--- Available records ---

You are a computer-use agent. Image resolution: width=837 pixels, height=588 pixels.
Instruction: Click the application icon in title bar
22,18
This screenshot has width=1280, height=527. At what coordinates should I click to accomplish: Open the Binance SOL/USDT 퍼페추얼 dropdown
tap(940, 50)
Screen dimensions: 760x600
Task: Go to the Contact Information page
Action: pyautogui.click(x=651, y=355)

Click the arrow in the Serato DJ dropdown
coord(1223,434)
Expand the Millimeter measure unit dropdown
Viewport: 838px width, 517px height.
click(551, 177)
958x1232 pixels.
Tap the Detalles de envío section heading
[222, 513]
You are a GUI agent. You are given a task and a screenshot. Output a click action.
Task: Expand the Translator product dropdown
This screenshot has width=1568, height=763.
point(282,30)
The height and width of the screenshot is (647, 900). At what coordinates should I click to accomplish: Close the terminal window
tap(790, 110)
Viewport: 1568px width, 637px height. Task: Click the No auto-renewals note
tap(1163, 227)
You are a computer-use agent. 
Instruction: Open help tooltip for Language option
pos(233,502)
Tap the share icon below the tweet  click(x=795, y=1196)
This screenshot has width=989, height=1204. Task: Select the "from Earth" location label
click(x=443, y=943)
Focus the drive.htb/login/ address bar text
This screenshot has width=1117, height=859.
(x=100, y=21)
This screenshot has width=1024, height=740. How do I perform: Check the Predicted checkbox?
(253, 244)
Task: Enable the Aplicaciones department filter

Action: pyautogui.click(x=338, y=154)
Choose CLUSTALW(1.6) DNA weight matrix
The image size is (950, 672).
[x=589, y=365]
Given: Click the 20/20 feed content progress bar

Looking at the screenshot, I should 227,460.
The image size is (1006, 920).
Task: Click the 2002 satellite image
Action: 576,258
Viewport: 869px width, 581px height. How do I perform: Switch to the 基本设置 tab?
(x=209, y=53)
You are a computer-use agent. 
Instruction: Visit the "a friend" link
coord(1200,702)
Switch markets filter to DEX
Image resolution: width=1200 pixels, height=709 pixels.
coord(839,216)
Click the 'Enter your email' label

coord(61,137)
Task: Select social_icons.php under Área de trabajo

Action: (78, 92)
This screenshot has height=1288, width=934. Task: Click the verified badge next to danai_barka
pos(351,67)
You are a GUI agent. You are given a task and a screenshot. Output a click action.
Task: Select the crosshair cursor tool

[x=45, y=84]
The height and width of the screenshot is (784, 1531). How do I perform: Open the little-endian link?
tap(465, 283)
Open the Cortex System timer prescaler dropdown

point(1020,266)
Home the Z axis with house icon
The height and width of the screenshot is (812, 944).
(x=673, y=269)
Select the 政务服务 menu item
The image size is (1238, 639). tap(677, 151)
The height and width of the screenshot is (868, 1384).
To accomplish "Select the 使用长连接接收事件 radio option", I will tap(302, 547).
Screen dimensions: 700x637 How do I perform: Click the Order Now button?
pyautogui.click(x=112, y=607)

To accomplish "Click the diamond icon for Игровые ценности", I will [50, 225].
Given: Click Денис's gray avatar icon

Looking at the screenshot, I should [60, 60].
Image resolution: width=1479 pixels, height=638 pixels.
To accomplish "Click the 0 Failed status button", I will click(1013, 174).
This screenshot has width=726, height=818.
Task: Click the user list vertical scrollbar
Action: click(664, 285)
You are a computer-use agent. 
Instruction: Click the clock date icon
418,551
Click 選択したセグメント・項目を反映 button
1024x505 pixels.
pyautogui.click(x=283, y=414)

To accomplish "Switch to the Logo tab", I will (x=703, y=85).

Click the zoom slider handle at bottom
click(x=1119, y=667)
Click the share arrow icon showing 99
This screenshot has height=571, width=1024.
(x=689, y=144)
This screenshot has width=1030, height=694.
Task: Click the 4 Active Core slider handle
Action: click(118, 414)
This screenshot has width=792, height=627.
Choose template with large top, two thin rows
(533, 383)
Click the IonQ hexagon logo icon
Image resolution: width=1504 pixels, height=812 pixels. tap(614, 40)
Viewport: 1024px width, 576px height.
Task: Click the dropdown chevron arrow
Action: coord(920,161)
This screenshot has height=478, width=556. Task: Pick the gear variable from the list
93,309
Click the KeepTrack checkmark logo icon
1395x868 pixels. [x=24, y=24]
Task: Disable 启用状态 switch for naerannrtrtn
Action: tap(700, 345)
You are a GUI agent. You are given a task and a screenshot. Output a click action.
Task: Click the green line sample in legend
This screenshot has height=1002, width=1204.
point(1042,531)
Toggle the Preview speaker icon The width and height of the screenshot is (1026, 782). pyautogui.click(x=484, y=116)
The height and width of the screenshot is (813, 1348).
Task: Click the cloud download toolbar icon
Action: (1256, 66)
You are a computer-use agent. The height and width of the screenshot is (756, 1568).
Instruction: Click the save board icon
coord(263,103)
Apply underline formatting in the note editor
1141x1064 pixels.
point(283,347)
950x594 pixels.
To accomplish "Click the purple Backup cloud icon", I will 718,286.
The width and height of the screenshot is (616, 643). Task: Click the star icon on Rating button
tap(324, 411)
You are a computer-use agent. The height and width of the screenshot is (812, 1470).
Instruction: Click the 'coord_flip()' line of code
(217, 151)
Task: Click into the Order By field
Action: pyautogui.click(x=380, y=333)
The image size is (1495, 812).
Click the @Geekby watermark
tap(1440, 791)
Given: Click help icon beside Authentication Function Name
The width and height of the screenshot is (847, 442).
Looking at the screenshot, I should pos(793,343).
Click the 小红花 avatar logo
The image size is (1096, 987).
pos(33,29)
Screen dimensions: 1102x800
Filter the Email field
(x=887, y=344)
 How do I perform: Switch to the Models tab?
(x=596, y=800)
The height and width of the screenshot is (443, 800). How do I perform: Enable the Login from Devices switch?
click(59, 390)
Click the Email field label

--- Problem details ---
Each line of the listing should be reproduced without any alteration.

--- Solution to the exercise ---
You are a computer-use agent. Image resolution: width=837 pixels, height=588 pixels.
Instruction: Click the application icon in title bar
22,18
This screenshot has width=1280, height=527. At what coordinates should I click to accomplish: Open the Binance SOL/USDT 퍼페추얼 dropdown
tap(940, 50)
Screen dimensions: 760x600
Task: Go to the Contact Information page
Action: pyautogui.click(x=651, y=355)

Click the arrow in the Serato DJ dropdown
coord(1223,434)
Expand the Millimeter measure unit dropdown
Viewport: 838px width, 517px height.
click(551, 177)
958x1232 pixels.
Tap the Detalles de envío section heading
[222, 513]
You are a GUI agent. You are given a task and a screenshot. Output a click action.
Task: Expand the Translator product dropdown
This screenshot has width=1568, height=763.
point(282,30)
The height and width of the screenshot is (647, 900). At what coordinates should I click to accomplish: Close the terminal window
tap(790, 110)
Viewport: 1568px width, 637px height. Task: Click the No auto-renewals note
tap(1163, 227)
You are a computer-use agent. 
Instruction: Open help tooltip for Language option
pos(233,502)
Tap the share icon below the tweet  click(x=795, y=1196)
This screenshot has width=989, height=1204. Task: Select the "from Earth" location label
click(x=443, y=943)
Focus the drive.htb/login/ address bar text
This screenshot has width=1117, height=859.
(x=100, y=21)
This screenshot has width=1024, height=740. How do I perform: Check the Predicted checkbox?
(253, 244)
Task: Enable the Aplicaciones department filter

Action: pyautogui.click(x=338, y=154)
Choose CLUSTALW(1.6) DNA weight matrix
The image size is (950, 672).
[x=589, y=365]
Given: Click the 20/20 feed content progress bar

Looking at the screenshot, I should 227,460.
The image size is (1006, 920).
Task: Click the 2002 satellite image
Action: 576,258
Viewport: 869px width, 581px height. How do I perform: Switch to the 基本设置 tab?
(x=209, y=53)
You are a computer-use agent. 
Instruction: Visit the "a friend" link
coord(1200,702)
Switch markets filter to DEX
Image resolution: width=1200 pixels, height=709 pixels.
coord(839,216)
Click the 'Enter your email' label

coord(61,137)
Task: Select social_icons.php under Área de trabajo

Action: (78, 92)
This screenshot has height=1288, width=934. Task: Click the verified badge next to danai_barka
pos(351,67)
You are a GUI agent. You are given a task and a screenshot. Output a click action.
Task: Select the crosshair cursor tool

[x=45, y=84]
The height and width of the screenshot is (784, 1531). How do I perform: Open the little-endian link?
tap(465, 283)
Open the Cortex System timer prescaler dropdown

point(1020,266)
Home the Z axis with house icon
The height and width of the screenshot is (812, 944).
(x=673, y=269)
Select the 政务服务 menu item
The image size is (1238, 639). tap(677, 151)
The height and width of the screenshot is (868, 1384).
To accomplish "Select the 使用长连接接收事件 radio option", I will tap(302, 547).
Screen dimensions: 700x637 How do I perform: Click the Order Now button?
pyautogui.click(x=112, y=607)

To accomplish "Click the diamond icon for Игровые ценности", I will [50, 225].
Given: Click Денис's gray avatar icon

Looking at the screenshot, I should [60, 60].
Image resolution: width=1479 pixels, height=638 pixels.
To accomplish "Click the 0 Failed status button", I will click(1013, 174).
This screenshot has width=726, height=818.
Task: Click the user list vertical scrollbar
Action: click(664, 285)
You are a computer-use agent. 
Instruction: Click the clock date icon
418,551
Click 選択したセグメント・項目を反映 button
1024x505 pixels.
pyautogui.click(x=283, y=414)

To accomplish "Switch to the Logo tab", I will (x=703, y=85).

Click the zoom slider handle at bottom
click(x=1119, y=667)
Click the share arrow icon showing 99
This screenshot has height=571, width=1024.
(x=689, y=144)
This screenshot has width=1030, height=694.
Task: Click the 4 Active Core slider handle
Action: click(118, 414)
This screenshot has width=792, height=627.
Choose template with large top, two thin rows
(533, 383)
Click the IonQ hexagon logo icon
Image resolution: width=1504 pixels, height=812 pixels. tap(614, 40)
Viewport: 1024px width, 576px height.
Task: Click the dropdown chevron arrow
Action: coord(920,161)
This screenshot has height=478, width=556. Task: Pick the gear variable from the list
93,309
Click the KeepTrack checkmark logo icon
1395x868 pixels. [x=24, y=24]
Task: Disable 启用状态 switch for naerannrtrtn
Action: tap(700, 345)
You are a GUI agent. You are given a task and a screenshot. Output a click action.
Task: Click the green line sample in legend
This screenshot has height=1002, width=1204.
point(1042,531)
Toggle the Preview speaker icon The width and height of the screenshot is (1026, 782). pyautogui.click(x=484, y=116)
The height and width of the screenshot is (813, 1348).
Task: Click the cloud download toolbar icon
Action: (1256, 66)
You are a computer-use agent. The height and width of the screenshot is (756, 1568).
Instruction: Click the save board icon
coord(263,103)
Apply underline formatting in the note editor
1141x1064 pixels.
point(283,347)
950x594 pixels.
To accomplish "Click the purple Backup cloud icon", I will 718,286.
The width and height of the screenshot is (616, 643). Task: Click the star icon on Rating button
tap(324, 411)
You are a computer-use agent. The height and width of the screenshot is (812, 1470).
Instruction: Click the 'coord_flip()' line of code
(217, 151)
Task: Click into the Order By field
Action: pyautogui.click(x=380, y=333)
The image size is (1495, 812).
Click the @Geekby watermark
tap(1440, 791)
Given: Click help icon beside Authentication Function Name
The width and height of the screenshot is (847, 442).
Looking at the screenshot, I should pos(793,343).
Click the 小红花 avatar logo
The image size is (1096, 987).
pos(33,29)
Screen dimensions: 1102x800
Filter the Email field
(x=887, y=344)
 How do I perform: Switch to the Models tab?
(x=596, y=800)
The height and width of the screenshot is (443, 800). How do I perform: Enable the Login from Devices switch?
click(59, 390)
Click the Email field label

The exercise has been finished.